Analyzing the OpenAI GDPval Benchmark

library(huggingfaceR)
library(dplyr)
library(tidyr)
library(ggplot2)

Introduction

The GDPval benchmark from OpenAI is designed to evaluate AI model performance on real-world, economically valuable tasks. The dataset contains over 250 diverse, knowledge-based tasks spanning multiple occupations across 9 economic sectors, simulating authentic professional work scenarios.

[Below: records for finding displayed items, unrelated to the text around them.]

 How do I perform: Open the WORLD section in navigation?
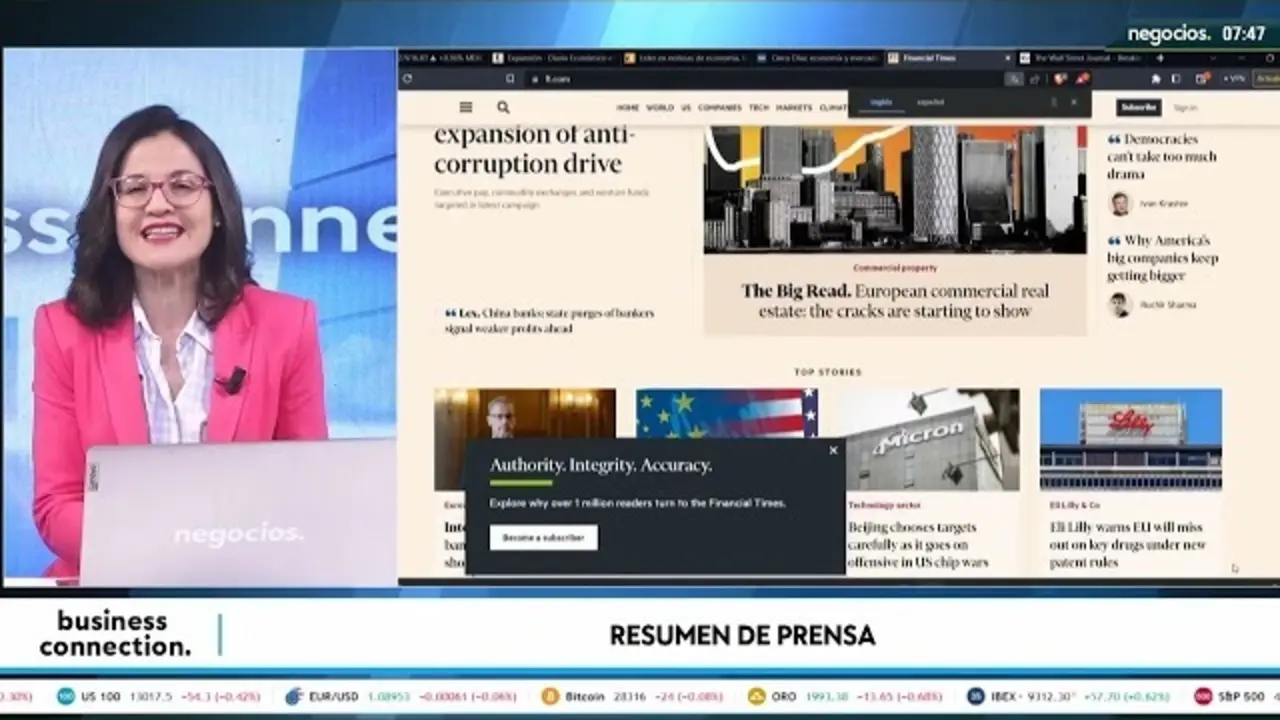coord(659,107)
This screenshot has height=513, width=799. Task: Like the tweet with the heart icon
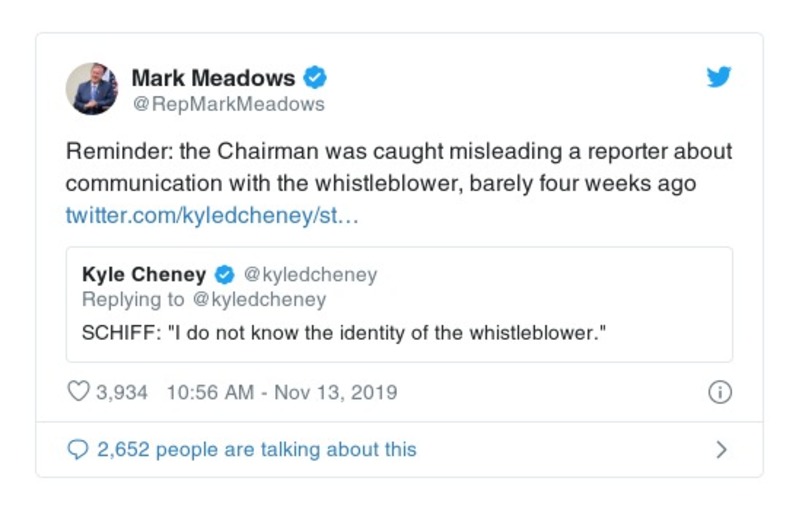pos(78,392)
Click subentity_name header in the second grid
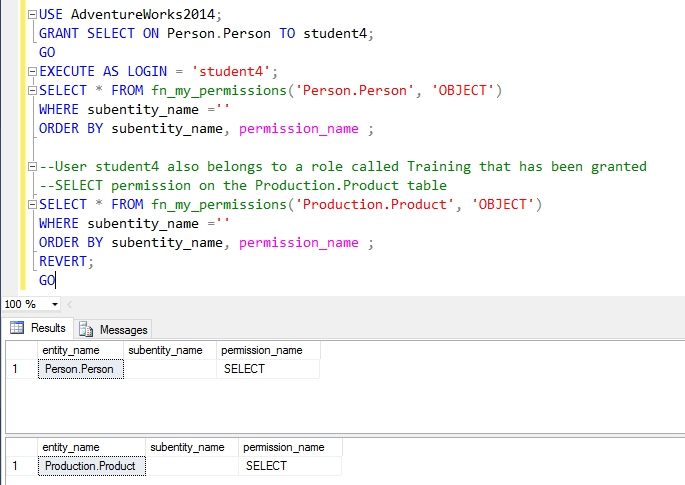Screen dimensions: 685x485 (x=186, y=447)
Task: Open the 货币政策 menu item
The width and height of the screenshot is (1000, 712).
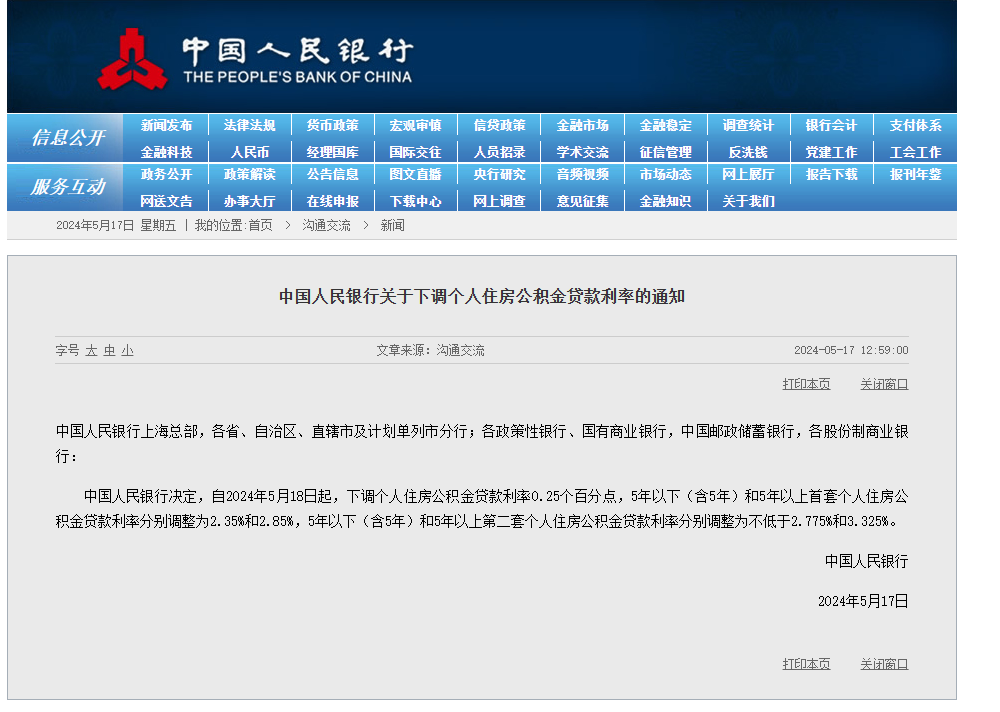Action: pos(332,126)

Unlike synthetic benchmarks, GDPval tasks are grounded in actual occupational requirements: an accountant preparing a prepaid expense schedule, an audio engineer designing an IEM system, or a government analyst managing grant compliance. Each task includes detailed prompts and, in many cases, supporting reference files (documents, spreadsheets, images) that mirror real work contexts.

This vignette demonstrates how to use huggingfaceR to analyze the GDPval benchmark from the perspective of AI productivity research. You will learn to:

Load the dataset directly from the Hugging Face Hub
Explore the distribution of tasks across occupations and sectors
Apply semantic embeddings to task prompts
Discover latent structure in economically valuable tasks through clustering
Classify tasks along research-relevant dimensions using zero-shot models
Measure semantic similarity between occupations
Visualize the embedding space of economic work

These analyses illustrate how huggingfaceR enables programmatic, reproducible research over structured task corpora, operations that could not be replicated through conversational prompting alone.

Loading the Dataset

The GDPval benchmark is hosted as a standard Hugging Face Dataset, so we can load it directly using hf_load_dataset(). This returns a tibble ready for analysis.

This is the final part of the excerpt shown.